A pilot in the cockpit using a tablet airport moving map while taxiing, the tool this project shaped

An app to make aircraft taxiing safer

Designing a cockpit-integrated airport moving map and its touch interactions to make aircraft taxiing safer and clearances faster to enter.

Client
Airbus
Completed
2014
Role
Junior UX Designer
Interaction DesignPrototyping

Taxiing is one of the riskiest phases on the ground. Runway incursions, where an aircraft enters a runway or taxiway it has not been cleared for, and disorientation in low visibility are among aviation’s most serious ground-safety concerns. A pilot receives a rapid taxi clearance over the radio, holds it in their head, and translates it onto a chart while the aircraft is already moving. I joined an Airbus Research and Technology team building a cockpit moving-map tool to make that safer and faster.

I was the only designer on the project. The role was framed internally as UI, because UX as a discipline was still unfamiliar in an engineering and human-factors culture. An early engineering proof of concept already existed, and I built the interface on top of it, with design decisions running through me, while still early in my career. Part of the work was making the case for research in a room that did not yet have the concept.

An airliner taxiing across painted ground markings, the high-risk phase the moving map set out to make safer
Pilots in a cockpit simulator, one holding paper notes, the workaround the design watched and learned from
A 3D airport render with marked hotspots, visualising runway-incursion risk points across the airfield

Shadowing controllers and observing pilots in simulator training, I noticed that everyone improvised. Pilots scribbled clearances onto whatever scrap of paper was within reach, or onto the chart itself, while listening. So I designed a scratchpad, a notepad-style popup they could write on directly with a finger. Alongside it, I designed the route input itself: tap a taxiway to select it, or drag across the map to draw the cleared path like a highlighter. Status colours followed the avionics convention pilots already trusted, separating what they had entered from what the system supplied.

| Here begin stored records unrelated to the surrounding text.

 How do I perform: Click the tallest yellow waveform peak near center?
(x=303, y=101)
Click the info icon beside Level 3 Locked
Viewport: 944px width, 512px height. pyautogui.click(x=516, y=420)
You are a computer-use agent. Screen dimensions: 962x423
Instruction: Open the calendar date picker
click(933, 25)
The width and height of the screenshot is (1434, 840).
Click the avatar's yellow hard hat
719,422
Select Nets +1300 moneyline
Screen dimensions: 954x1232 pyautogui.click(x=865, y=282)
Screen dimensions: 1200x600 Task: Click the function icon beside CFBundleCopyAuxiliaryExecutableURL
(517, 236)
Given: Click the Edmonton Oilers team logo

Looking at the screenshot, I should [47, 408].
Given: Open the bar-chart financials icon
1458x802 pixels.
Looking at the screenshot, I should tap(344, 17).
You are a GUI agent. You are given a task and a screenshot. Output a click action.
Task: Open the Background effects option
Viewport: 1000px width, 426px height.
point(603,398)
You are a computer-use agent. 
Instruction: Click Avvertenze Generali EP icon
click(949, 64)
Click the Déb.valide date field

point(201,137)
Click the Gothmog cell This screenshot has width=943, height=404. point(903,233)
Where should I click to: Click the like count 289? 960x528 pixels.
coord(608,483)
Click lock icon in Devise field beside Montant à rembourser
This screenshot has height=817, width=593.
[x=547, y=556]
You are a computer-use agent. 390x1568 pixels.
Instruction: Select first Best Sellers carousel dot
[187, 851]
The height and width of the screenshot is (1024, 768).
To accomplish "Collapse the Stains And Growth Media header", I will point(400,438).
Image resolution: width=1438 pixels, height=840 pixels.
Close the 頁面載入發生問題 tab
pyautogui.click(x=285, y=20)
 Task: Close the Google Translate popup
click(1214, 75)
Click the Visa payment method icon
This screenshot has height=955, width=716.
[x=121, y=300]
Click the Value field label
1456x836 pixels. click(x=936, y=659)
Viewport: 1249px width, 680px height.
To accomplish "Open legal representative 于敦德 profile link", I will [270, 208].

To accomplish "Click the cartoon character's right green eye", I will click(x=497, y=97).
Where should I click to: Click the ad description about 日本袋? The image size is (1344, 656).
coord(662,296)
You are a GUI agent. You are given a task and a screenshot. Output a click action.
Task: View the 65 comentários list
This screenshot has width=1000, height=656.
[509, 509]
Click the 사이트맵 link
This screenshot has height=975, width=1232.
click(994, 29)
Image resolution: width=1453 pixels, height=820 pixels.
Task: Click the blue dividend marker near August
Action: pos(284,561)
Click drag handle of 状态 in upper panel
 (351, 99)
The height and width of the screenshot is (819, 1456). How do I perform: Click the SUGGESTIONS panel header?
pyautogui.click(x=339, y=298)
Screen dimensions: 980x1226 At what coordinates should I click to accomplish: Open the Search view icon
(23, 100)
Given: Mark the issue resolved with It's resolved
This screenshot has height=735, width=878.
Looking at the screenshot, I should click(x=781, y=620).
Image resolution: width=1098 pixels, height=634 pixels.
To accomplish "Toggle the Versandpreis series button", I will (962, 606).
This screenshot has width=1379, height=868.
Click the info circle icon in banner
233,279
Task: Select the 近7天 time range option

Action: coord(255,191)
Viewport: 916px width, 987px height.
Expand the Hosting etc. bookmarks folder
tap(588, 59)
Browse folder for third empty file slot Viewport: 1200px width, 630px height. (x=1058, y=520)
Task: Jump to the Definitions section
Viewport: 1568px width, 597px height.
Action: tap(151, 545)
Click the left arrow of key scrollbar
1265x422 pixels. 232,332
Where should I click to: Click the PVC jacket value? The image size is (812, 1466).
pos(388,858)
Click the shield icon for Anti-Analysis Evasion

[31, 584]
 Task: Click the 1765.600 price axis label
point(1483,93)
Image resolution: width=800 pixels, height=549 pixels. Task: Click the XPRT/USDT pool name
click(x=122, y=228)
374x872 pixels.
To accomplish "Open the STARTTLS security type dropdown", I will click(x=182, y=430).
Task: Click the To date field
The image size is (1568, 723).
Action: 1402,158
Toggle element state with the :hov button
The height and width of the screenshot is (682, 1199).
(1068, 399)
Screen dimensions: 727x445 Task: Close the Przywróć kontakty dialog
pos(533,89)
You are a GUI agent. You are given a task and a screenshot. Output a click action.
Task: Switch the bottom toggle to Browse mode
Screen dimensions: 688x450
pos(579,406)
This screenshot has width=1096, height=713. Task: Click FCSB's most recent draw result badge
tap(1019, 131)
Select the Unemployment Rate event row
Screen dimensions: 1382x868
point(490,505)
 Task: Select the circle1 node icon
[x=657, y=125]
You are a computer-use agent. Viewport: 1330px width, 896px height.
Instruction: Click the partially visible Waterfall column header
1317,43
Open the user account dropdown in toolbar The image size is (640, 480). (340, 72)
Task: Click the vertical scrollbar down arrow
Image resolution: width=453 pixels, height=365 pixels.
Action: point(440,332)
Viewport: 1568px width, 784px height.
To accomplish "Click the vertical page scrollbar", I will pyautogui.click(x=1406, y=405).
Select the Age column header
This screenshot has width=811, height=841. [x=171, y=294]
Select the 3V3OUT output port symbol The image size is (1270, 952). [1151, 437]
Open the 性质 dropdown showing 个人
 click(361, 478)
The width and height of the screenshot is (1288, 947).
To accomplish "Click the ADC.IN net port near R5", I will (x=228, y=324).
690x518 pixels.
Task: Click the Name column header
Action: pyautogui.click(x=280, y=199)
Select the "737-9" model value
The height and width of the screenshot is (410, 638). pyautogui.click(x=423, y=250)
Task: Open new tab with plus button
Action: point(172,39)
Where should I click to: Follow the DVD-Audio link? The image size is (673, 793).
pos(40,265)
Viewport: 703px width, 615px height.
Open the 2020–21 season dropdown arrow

Controllers in a tower overlooking the runway, part of the ground operations shadowed during research
The team photographing paper interface pieces on a table, capturing low-fidelity prototypes for testing
A paper prototype of the map app on a tablet over printed airport charts, mid build of the interface
Hands entering a taxi clearance on the prototype, the map showing the highlighted cleared route and keypad
The shipped product in the cockpit: the finished moving map on a tablet with a taxi route drawn in

The concept was validated and evolved after I left, shipping to market as NAVBLUE Airport+. The touch-interaction sequences I designed are the ones illustrated in Airbus’s taxiing-path patent.

The lesson stuck: design from what people do, not what they say they need. The scratchpad came from watching a workaround nobody had thought to mention, and I have hunted for that signal ever since.